BEGIN Data for review

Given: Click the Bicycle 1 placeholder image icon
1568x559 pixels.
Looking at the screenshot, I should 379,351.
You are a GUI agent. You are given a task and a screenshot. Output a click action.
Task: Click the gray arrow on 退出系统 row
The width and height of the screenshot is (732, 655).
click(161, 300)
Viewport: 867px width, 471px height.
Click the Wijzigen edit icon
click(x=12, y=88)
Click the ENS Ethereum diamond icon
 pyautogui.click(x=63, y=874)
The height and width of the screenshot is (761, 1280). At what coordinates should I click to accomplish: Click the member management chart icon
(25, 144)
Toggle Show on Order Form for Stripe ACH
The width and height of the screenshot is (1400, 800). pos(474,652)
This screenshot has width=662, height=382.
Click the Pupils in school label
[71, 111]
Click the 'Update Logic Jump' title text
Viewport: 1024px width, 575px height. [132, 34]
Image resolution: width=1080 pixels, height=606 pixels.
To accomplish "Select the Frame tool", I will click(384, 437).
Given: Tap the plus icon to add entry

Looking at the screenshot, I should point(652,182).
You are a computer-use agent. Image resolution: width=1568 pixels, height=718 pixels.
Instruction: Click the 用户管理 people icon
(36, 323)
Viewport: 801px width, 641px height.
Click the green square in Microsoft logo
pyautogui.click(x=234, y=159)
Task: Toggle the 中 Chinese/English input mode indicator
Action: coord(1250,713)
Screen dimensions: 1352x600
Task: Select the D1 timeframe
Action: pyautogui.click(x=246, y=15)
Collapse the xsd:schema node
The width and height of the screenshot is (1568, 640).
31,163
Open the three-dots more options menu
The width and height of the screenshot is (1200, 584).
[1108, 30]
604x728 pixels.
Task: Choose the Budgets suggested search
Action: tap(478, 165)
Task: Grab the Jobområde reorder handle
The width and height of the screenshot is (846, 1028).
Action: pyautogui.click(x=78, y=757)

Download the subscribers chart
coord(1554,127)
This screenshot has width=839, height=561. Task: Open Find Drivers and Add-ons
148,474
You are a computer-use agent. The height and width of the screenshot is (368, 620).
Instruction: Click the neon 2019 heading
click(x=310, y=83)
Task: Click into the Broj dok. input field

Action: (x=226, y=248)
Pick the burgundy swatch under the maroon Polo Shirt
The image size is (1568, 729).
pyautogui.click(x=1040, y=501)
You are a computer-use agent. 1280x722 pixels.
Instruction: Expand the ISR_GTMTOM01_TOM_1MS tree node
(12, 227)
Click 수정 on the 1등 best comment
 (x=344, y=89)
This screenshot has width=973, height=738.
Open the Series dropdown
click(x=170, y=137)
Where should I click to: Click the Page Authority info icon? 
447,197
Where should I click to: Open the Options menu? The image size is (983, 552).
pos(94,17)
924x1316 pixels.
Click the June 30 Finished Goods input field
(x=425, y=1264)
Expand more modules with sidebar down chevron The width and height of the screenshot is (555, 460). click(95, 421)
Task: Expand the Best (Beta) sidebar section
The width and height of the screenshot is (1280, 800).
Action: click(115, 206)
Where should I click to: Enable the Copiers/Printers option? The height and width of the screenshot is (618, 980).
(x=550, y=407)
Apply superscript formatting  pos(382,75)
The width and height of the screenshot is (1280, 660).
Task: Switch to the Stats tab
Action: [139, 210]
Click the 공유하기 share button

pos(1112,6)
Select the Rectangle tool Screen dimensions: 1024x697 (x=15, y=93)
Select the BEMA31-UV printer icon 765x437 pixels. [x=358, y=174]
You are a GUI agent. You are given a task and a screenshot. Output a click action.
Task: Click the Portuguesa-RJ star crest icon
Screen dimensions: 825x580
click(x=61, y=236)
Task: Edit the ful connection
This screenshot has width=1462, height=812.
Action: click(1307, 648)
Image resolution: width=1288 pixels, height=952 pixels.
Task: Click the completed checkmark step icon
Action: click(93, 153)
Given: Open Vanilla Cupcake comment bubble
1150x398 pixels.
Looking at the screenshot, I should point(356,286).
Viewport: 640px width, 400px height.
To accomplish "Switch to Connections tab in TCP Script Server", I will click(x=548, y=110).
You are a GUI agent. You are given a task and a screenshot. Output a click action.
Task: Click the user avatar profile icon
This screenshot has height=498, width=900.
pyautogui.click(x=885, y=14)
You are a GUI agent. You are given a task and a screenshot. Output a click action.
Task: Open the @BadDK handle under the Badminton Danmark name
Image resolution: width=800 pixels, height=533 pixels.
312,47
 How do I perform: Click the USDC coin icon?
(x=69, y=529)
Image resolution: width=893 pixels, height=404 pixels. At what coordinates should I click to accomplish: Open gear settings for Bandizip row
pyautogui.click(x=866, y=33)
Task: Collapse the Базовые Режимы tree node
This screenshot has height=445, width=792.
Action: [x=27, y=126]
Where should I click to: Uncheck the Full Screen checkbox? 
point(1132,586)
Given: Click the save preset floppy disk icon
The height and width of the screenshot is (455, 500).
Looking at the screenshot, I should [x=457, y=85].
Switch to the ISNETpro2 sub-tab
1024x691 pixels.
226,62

END Data for review

- Aim of the exercise:
Look through the entries and find each line that has the string "Collapse". Copy those lines.

- Output:
Collapse the xsd:schema node
Task: Collapse the Базовые Режимы tree node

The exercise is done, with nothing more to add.